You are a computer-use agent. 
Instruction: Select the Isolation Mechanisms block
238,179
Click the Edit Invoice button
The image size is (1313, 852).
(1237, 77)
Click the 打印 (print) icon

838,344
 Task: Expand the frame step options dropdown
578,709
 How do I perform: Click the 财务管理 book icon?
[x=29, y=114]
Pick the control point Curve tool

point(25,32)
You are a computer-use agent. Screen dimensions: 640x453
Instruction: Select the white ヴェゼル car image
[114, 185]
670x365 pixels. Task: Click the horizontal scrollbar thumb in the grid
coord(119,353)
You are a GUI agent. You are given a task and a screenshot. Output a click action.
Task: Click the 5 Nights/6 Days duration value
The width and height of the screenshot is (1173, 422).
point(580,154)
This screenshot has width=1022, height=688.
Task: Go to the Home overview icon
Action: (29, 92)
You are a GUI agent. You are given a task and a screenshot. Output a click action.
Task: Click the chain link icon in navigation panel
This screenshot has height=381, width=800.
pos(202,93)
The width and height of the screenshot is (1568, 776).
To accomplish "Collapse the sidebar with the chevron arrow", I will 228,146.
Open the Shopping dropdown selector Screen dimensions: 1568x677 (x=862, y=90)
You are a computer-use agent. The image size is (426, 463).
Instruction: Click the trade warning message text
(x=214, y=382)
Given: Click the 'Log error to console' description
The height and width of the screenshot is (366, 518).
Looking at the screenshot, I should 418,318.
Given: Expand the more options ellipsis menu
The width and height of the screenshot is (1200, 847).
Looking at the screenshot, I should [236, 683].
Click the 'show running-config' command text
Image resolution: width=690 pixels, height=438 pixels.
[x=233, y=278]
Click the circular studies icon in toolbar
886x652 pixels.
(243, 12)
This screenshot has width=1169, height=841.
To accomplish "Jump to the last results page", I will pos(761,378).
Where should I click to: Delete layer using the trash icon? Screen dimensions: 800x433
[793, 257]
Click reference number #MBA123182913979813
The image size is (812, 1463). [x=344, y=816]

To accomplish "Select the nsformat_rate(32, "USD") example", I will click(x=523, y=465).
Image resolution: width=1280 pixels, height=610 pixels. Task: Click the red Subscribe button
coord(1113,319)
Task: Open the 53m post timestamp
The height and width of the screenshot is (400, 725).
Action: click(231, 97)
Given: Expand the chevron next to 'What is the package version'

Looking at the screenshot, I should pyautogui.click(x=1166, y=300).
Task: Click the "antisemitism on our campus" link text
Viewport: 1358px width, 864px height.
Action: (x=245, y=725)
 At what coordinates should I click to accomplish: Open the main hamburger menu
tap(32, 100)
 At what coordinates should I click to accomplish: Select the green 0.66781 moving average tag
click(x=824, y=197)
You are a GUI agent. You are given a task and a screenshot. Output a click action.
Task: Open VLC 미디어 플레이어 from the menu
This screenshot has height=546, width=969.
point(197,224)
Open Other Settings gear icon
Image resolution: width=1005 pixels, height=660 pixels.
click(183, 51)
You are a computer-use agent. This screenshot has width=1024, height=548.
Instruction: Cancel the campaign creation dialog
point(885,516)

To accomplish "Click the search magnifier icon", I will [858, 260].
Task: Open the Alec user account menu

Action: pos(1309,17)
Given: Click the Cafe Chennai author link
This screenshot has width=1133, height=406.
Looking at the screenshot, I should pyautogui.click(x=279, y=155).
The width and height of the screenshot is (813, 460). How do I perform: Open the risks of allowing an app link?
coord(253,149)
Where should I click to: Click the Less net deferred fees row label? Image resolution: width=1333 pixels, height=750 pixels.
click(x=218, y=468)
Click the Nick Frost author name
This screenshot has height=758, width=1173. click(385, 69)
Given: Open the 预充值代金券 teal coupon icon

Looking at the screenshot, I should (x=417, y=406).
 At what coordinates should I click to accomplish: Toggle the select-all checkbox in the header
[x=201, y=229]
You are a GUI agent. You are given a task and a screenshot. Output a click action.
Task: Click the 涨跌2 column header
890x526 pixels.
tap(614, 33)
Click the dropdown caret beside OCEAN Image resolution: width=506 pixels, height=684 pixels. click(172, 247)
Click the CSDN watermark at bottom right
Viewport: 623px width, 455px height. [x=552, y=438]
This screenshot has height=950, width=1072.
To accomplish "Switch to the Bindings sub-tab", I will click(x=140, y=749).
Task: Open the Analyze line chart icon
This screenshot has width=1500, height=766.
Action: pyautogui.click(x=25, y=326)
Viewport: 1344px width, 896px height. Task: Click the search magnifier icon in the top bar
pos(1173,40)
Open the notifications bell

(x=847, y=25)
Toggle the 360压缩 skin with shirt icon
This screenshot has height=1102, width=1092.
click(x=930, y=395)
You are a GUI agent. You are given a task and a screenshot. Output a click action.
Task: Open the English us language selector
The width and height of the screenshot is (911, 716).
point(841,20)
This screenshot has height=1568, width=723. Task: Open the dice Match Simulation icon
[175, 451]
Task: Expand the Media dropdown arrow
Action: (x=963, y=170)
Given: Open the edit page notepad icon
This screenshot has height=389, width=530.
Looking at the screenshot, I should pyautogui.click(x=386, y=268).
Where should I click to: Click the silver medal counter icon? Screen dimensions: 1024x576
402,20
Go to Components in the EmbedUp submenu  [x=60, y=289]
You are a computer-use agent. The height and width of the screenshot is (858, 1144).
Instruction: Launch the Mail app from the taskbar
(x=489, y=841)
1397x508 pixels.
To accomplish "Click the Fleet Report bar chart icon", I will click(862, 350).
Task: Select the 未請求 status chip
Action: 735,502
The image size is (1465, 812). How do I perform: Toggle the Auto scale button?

#### TASK ITEM
Copy out the entries. Leave every line exactly as it is.

#### TASK RESPONSE
You are a computer-use agent. 
Instruction: Select the Isolation Mechanisms block
238,179
Click the Edit Invoice button
The image size is (1313, 852).
(1237, 77)
Click the 打印 (print) icon

838,344
 Task: Expand the frame step options dropdown
578,709
 How do I perform: Click the 财务管理 book icon?
[x=29, y=114]
Pick the control point Curve tool

point(25,32)
You are a computer-use agent. Screen dimensions: 640x453
Instruction: Select the white ヴェゼル car image
[114, 185]
670x365 pixels. Task: Click the horizontal scrollbar thumb in the grid
coord(119,353)
You are a GUI agent. You are given a task and a screenshot. Output a click action.
Task: Click the 5 Nights/6 Days duration value
The width and height of the screenshot is (1173, 422).
point(580,154)
This screenshot has width=1022, height=688.
Task: Go to the Home overview icon
Action: (29, 92)
You are a GUI agent. You are given a task and a screenshot. Output a click action.
Task: Click the chain link icon in navigation panel
This screenshot has height=381, width=800.
pos(202,93)
The width and height of the screenshot is (1568, 776).
To accomplish "Collapse the sidebar with the chevron arrow", I will 228,146.
Open the Shopping dropdown selector Screen dimensions: 1568x677 (x=862, y=90)
You are a computer-use agent. The image size is (426, 463).
Instruction: Click the trade warning message text
(x=214, y=382)
Given: Click the 'Log error to console' description
The height and width of the screenshot is (366, 518).
Looking at the screenshot, I should 418,318.
Given: Expand the more options ellipsis menu
The width and height of the screenshot is (1200, 847).
Looking at the screenshot, I should [236, 683].
Click the 'show running-config' command text
Image resolution: width=690 pixels, height=438 pixels.
[x=233, y=278]
Click the circular studies icon in toolbar
886x652 pixels.
(243, 12)
This screenshot has width=1169, height=841.
To accomplish "Jump to the last results page", I will pos(761,378).
Where should I click to: Delete layer using the trash icon? Screen dimensions: 800x433
[793, 257]
Click reference number #MBA123182913979813
The image size is (812, 1463). [x=344, y=816]

To accomplish "Select the nsformat_rate(32, "USD") example", I will click(x=523, y=465).
Image resolution: width=1280 pixels, height=610 pixels. Task: Click the red Subscribe button
coord(1113,319)
Task: Open the 53m post timestamp
The height and width of the screenshot is (400, 725).
Action: click(231, 97)
Given: Expand the chevron next to 'What is the package version'

Looking at the screenshot, I should pyautogui.click(x=1166, y=300).
Task: Click the "antisemitism on our campus" link text
Viewport: 1358px width, 864px height.
Action: (x=245, y=725)
 At what coordinates should I click to accomplish: Open the main hamburger menu
tap(32, 100)
 At what coordinates should I click to accomplish: Select the green 0.66781 moving average tag
click(x=824, y=197)
You are a GUI agent. You are given a task and a screenshot. Output a click action.
Task: Open VLC 미디어 플레이어 from the menu
This screenshot has height=546, width=969.
point(197,224)
Open Other Settings gear icon
Image resolution: width=1005 pixels, height=660 pixels.
click(183, 51)
You are a computer-use agent. This screenshot has width=1024, height=548.
Instruction: Cancel the campaign creation dialog
point(885,516)

To accomplish "Click the search magnifier icon", I will [858, 260].
Task: Open the Alec user account menu

Action: pos(1309,17)
Given: Click the Cafe Chennai author link
This screenshot has width=1133, height=406.
Looking at the screenshot, I should pyautogui.click(x=279, y=155).
The width and height of the screenshot is (813, 460). How do I perform: Open the risks of allowing an app link?
coord(253,149)
Where should I click to: Click the Less net deferred fees row label? Image resolution: width=1333 pixels, height=750 pixels.
click(x=218, y=468)
Click the Nick Frost author name
This screenshot has height=758, width=1173. click(385, 69)
Given: Open the 预充值代金券 teal coupon icon

Looking at the screenshot, I should (x=417, y=406).
 At what coordinates should I click to accomplish: Toggle the select-all checkbox in the header
[x=201, y=229]
You are a GUI agent. You are given a task and a screenshot. Output a click action.
Task: Click the 涨跌2 column header
890x526 pixels.
tap(614, 33)
Click the dropdown caret beside OCEAN Image resolution: width=506 pixels, height=684 pixels. click(172, 247)
Click the CSDN watermark at bottom right
Viewport: 623px width, 455px height. [x=552, y=438]
This screenshot has height=950, width=1072.
To accomplish "Switch to the Bindings sub-tab", I will click(x=140, y=749).
Task: Open the Analyze line chart icon
This screenshot has width=1500, height=766.
Action: pyautogui.click(x=25, y=326)
Viewport: 1344px width, 896px height. Task: Click the search magnifier icon in the top bar
pos(1173,40)
Open the notifications bell

(x=847, y=25)
Toggle the 360压缩 skin with shirt icon
This screenshot has height=1102, width=1092.
click(x=930, y=395)
You are a GUI agent. You are given a task and a screenshot. Output a click action.
Task: Open the English us language selector
The width and height of the screenshot is (911, 716).
point(841,20)
This screenshot has height=1568, width=723. Task: Open the dice Match Simulation icon
[175, 451]
Task: Expand the Media dropdown arrow
Action: (x=963, y=170)
Given: Open the edit page notepad icon
This screenshot has height=389, width=530.
Looking at the screenshot, I should pyautogui.click(x=386, y=268).
Where should I click to: Click the silver medal counter icon? Screen dimensions: 1024x576
402,20
Go to Components in the EmbedUp submenu  [x=60, y=289]
You are a computer-use agent. The height and width of the screenshot is (858, 1144).
Instruction: Launch the Mail app from the taskbar
(x=489, y=841)
1397x508 pixels.
To accomplish "Click the Fleet Report bar chart icon", I will click(862, 350).
Task: Select the 未請求 status chip
Action: 735,502
The image size is (1465, 812). How do I perform: Toggle the Auto scale button?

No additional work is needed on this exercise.